# Pre Paid Sim Cards for iPhone



## milly26 (Mar 25, 2011)

Hello,

Im moving to Dubai in about 7 weeks and currently looking into the phone situation. I currently have an iPhone and was wondering if there are simcards available which have a data option so i can log onto emails, facebook etc. Anyone know what the best is get to get?

Thanks for your help!


----------



## Ogri750 (Feb 14, 2008)

Etisalat do a pre pay option of AED149 per month for 1Gb of data


----------



## AndreaMarshall (Nov 22, 2010)

How come you suggest Etisalat and not Du? Does Du stink??


----------



## dizzyizzy (Mar 30, 2008)

AndreaMarshall said:


> How come you suggest Etisalat and not Du? Does Du stink??


Du's network signal is still weaker than Etisalat's.

For internet they're pretty much the same.


----------



## Jumeirah Jim (Jan 24, 2011)

(WHAT THIS EXERCISE ASKS):
- A) In the thread about prepaid SIM cards for the iPhone, what monthly price and data allowance does Etisalat's prepaid option have?
- B) Carry on the forum thread about prepaid iPhone SIM cards from the point where it stops.

(RECORDED INFORMATION):
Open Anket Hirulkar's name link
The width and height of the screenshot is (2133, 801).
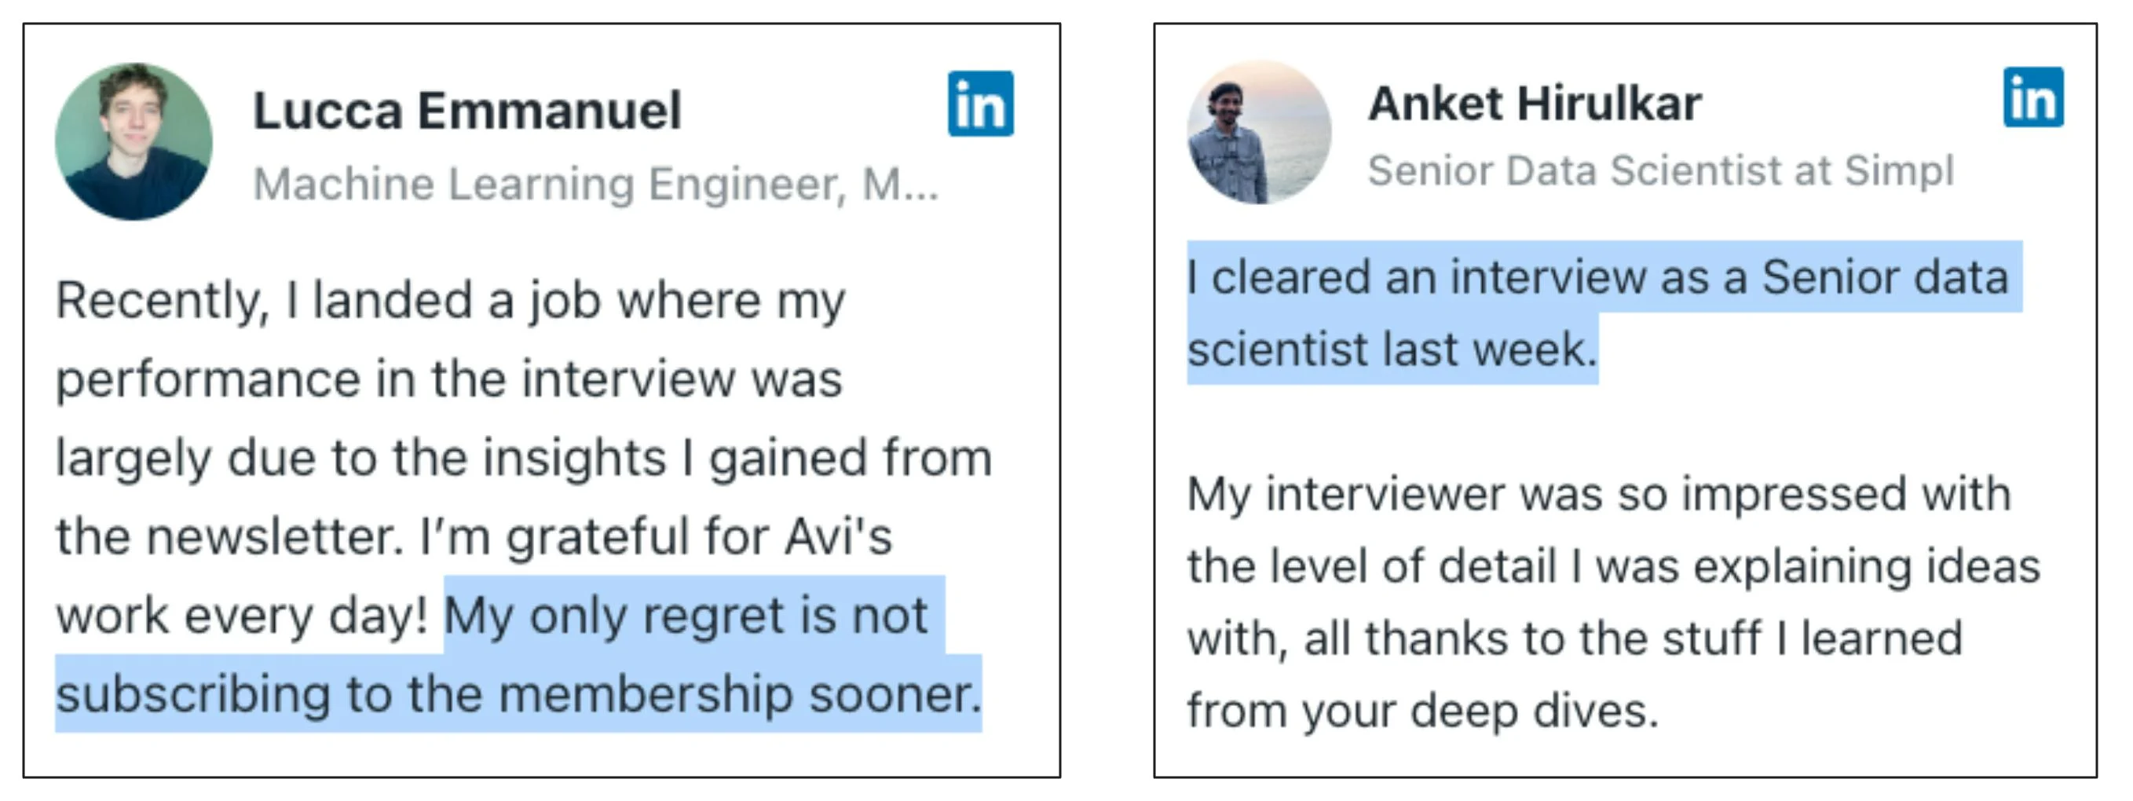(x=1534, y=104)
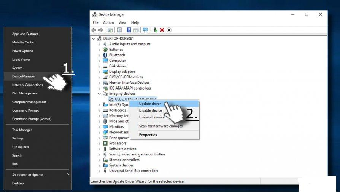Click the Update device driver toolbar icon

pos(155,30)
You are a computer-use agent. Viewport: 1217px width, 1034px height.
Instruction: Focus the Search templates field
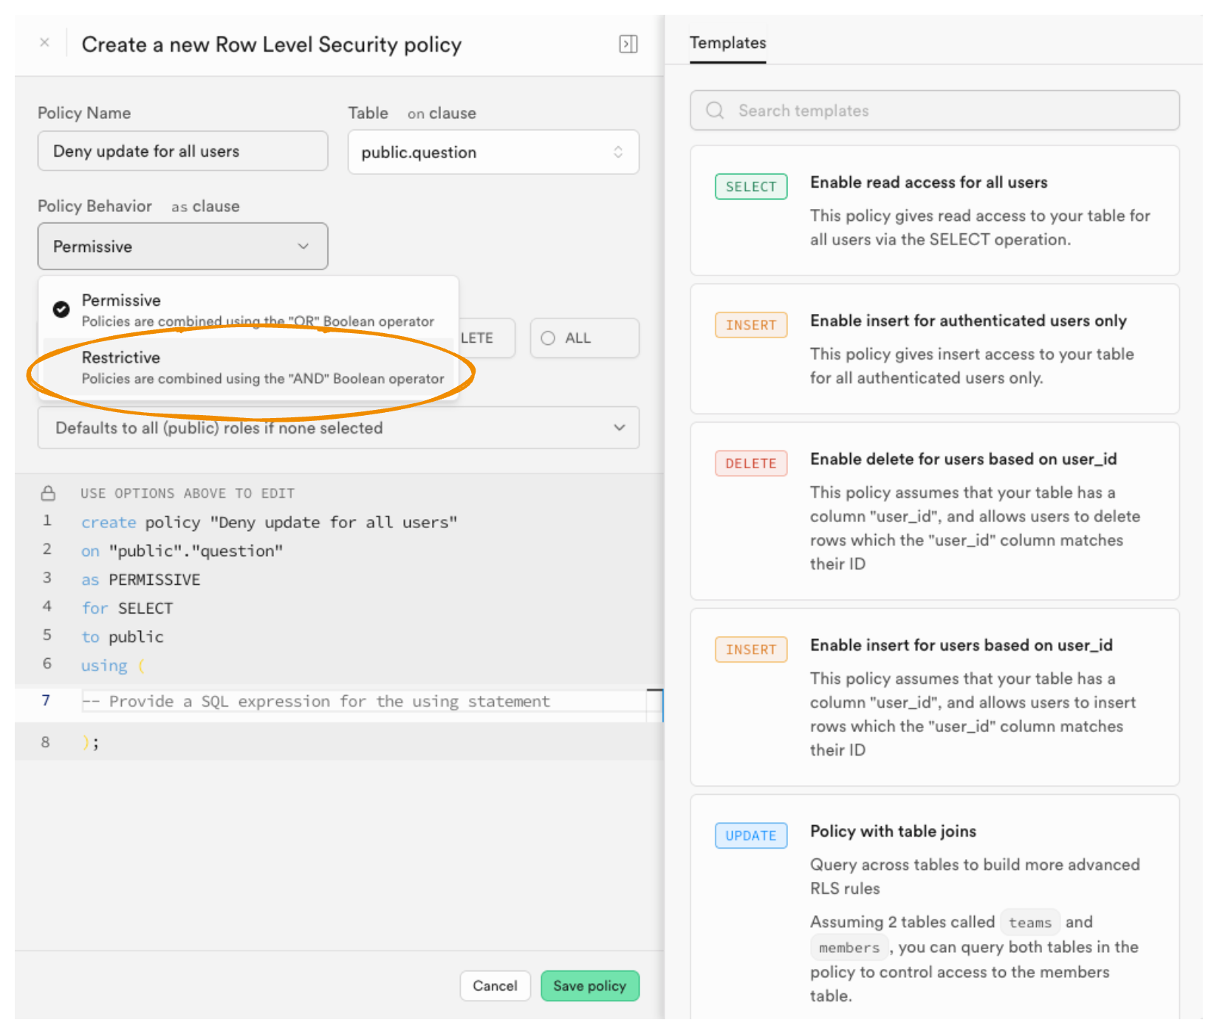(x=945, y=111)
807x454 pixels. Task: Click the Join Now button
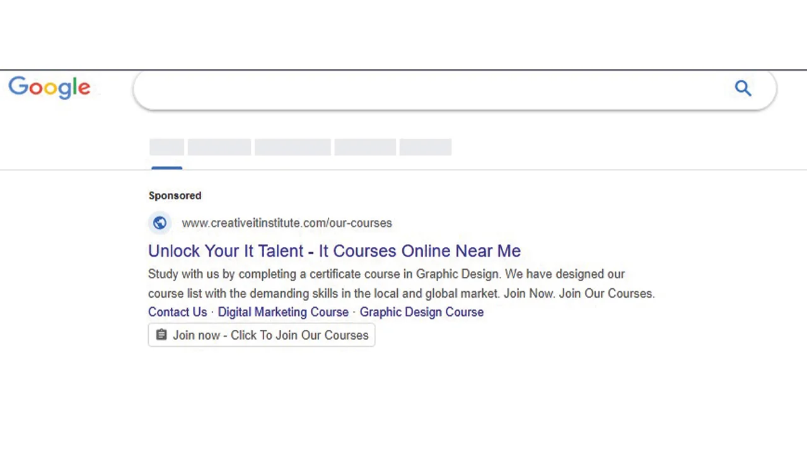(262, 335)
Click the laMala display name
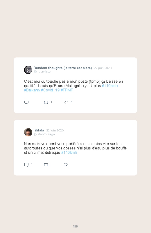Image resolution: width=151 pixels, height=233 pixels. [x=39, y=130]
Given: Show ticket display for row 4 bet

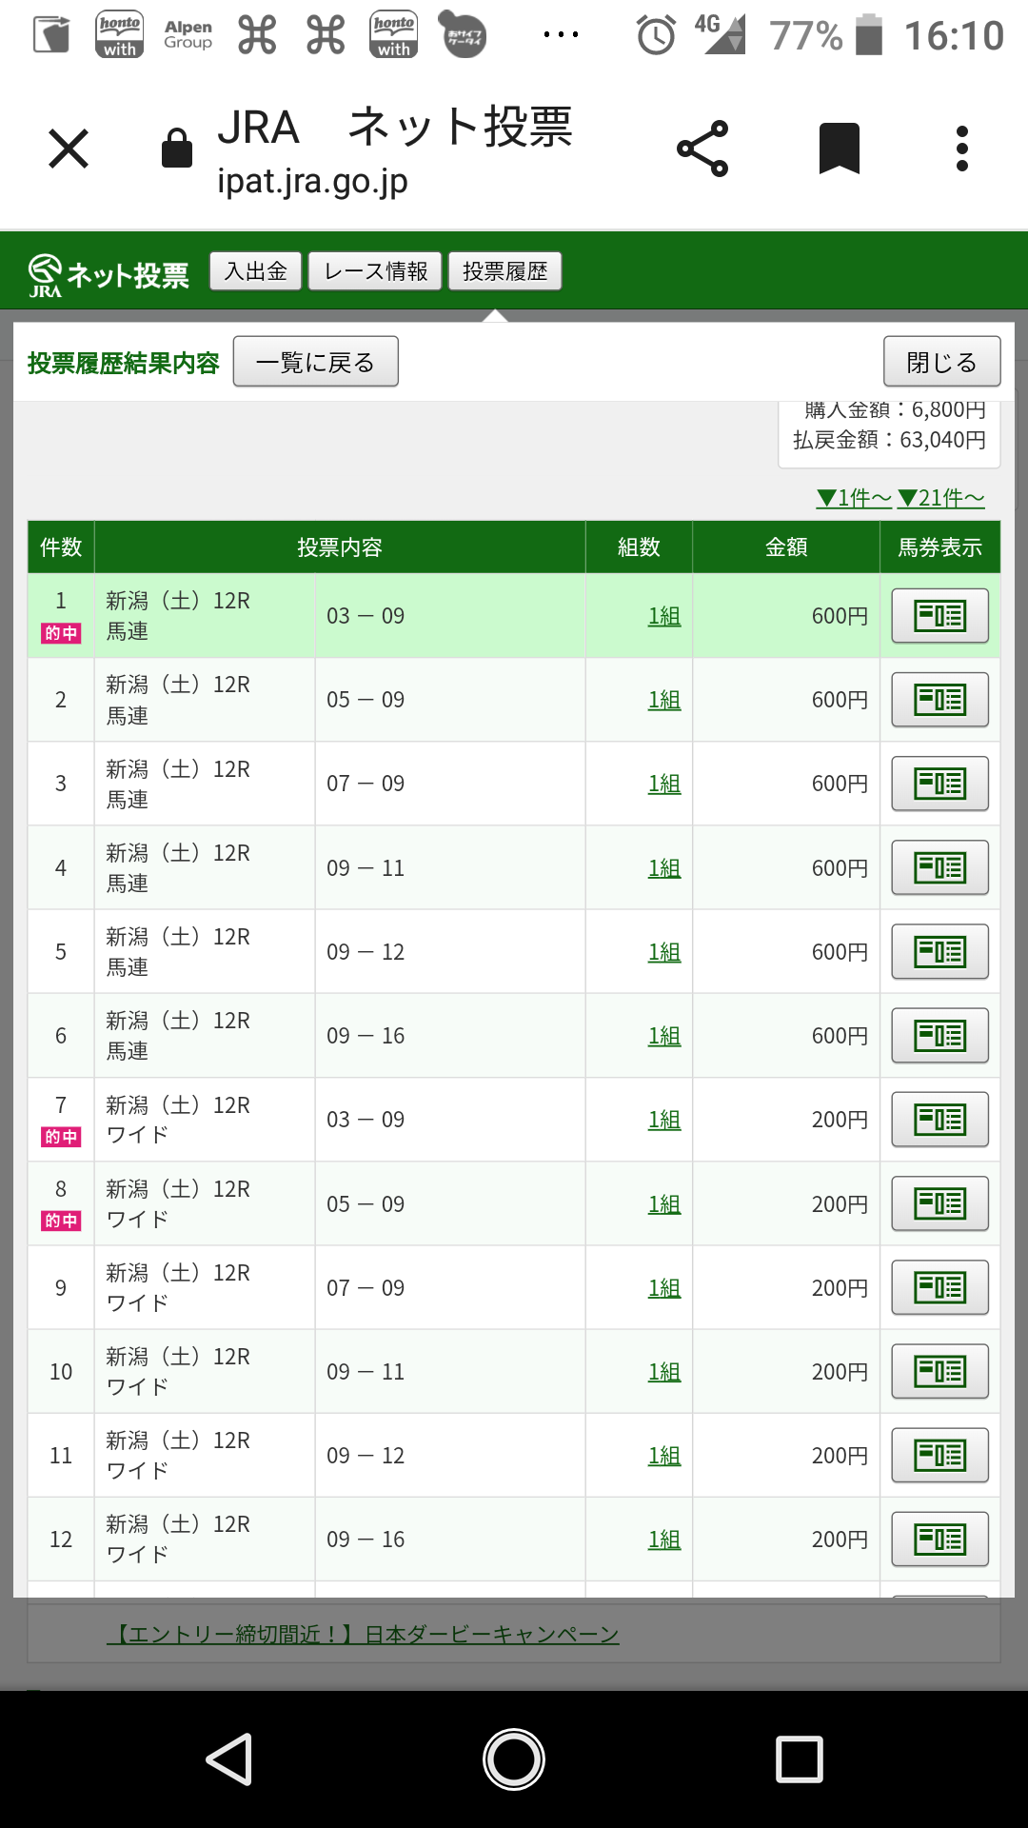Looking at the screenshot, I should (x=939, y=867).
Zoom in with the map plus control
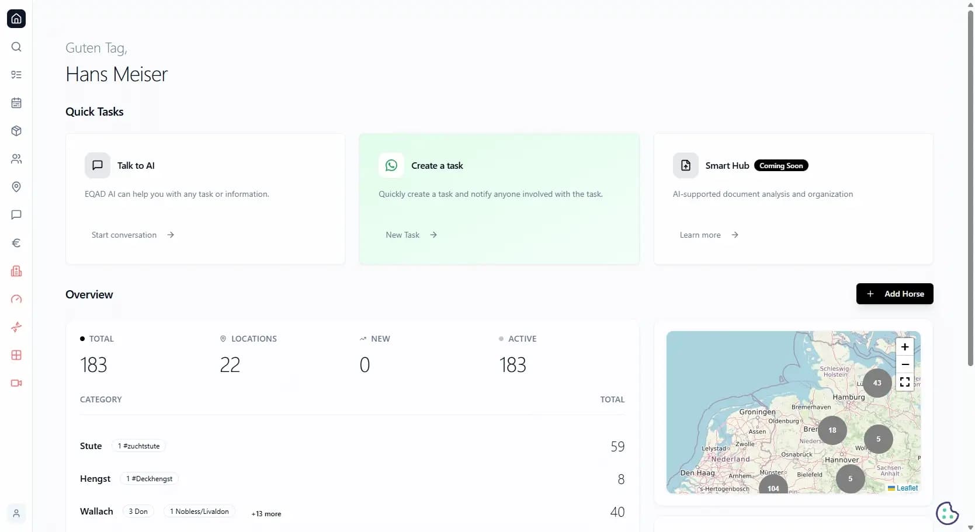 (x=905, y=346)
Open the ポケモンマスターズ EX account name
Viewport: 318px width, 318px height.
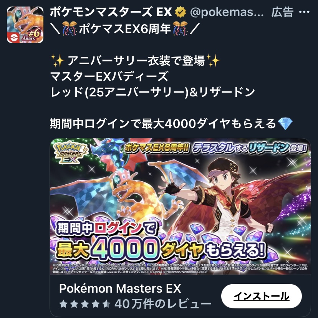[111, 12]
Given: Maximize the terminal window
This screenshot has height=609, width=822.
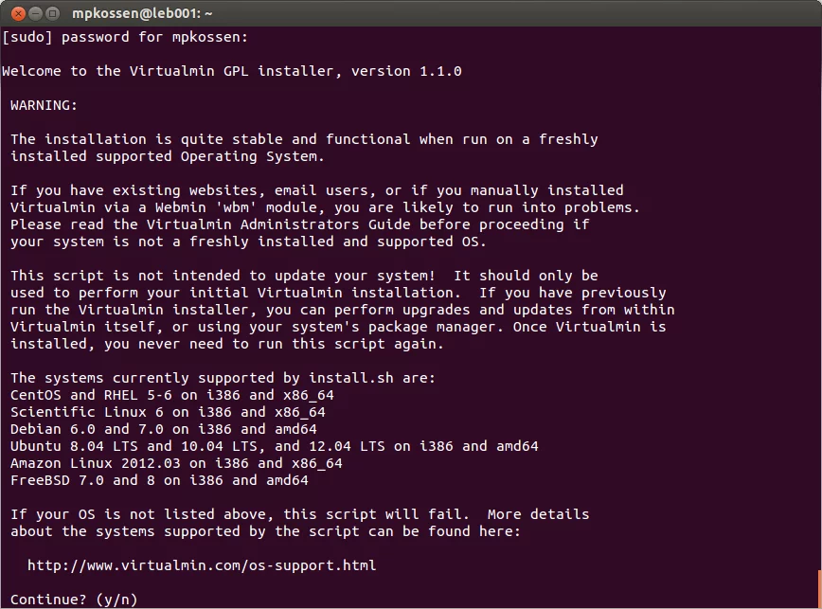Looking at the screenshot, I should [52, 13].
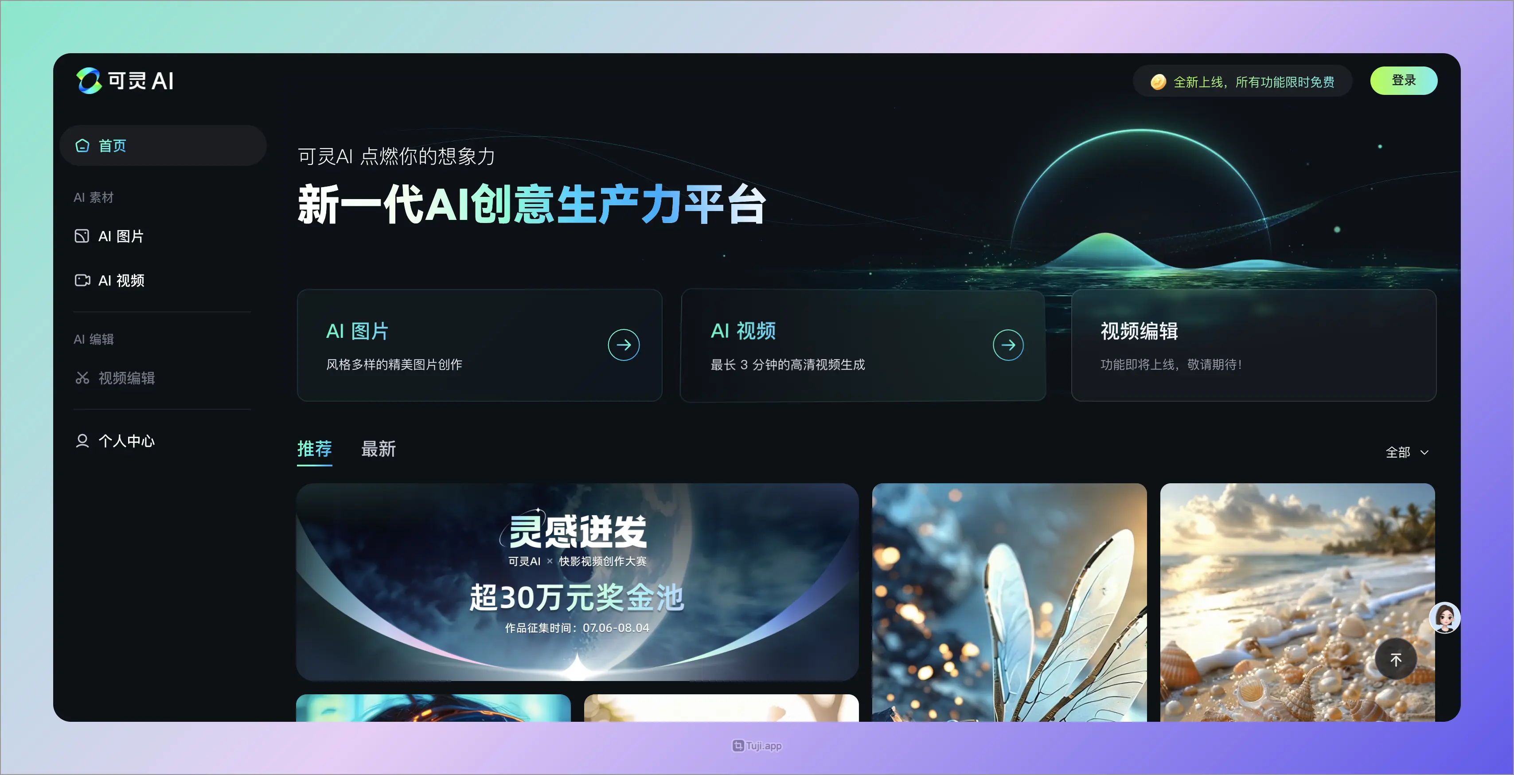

(TASK-BY-TASK ANSWERS):
- A) AED149 per month for 1Gb of data.

- B)
Du's pre paid internet packages were cheaper than Etisalat's last time I looked. For AED 100 per month I get all the data I need for my iPhone. Sounds like Etisalat is AED 49 but Etisalat's call quality is much better than Du's.


----------



## jayomcd (May 21, 2010)

Are there jst 2 mobile phone networks to chose from?


----------



## Ogri750 (Feb 14, 2008)

Yep, 2. That's it


----------



## Ogri750 (Feb 14, 2008)

AndreaMarshall said:


> How come you suggest Etisalat and not Du? Does Du stink??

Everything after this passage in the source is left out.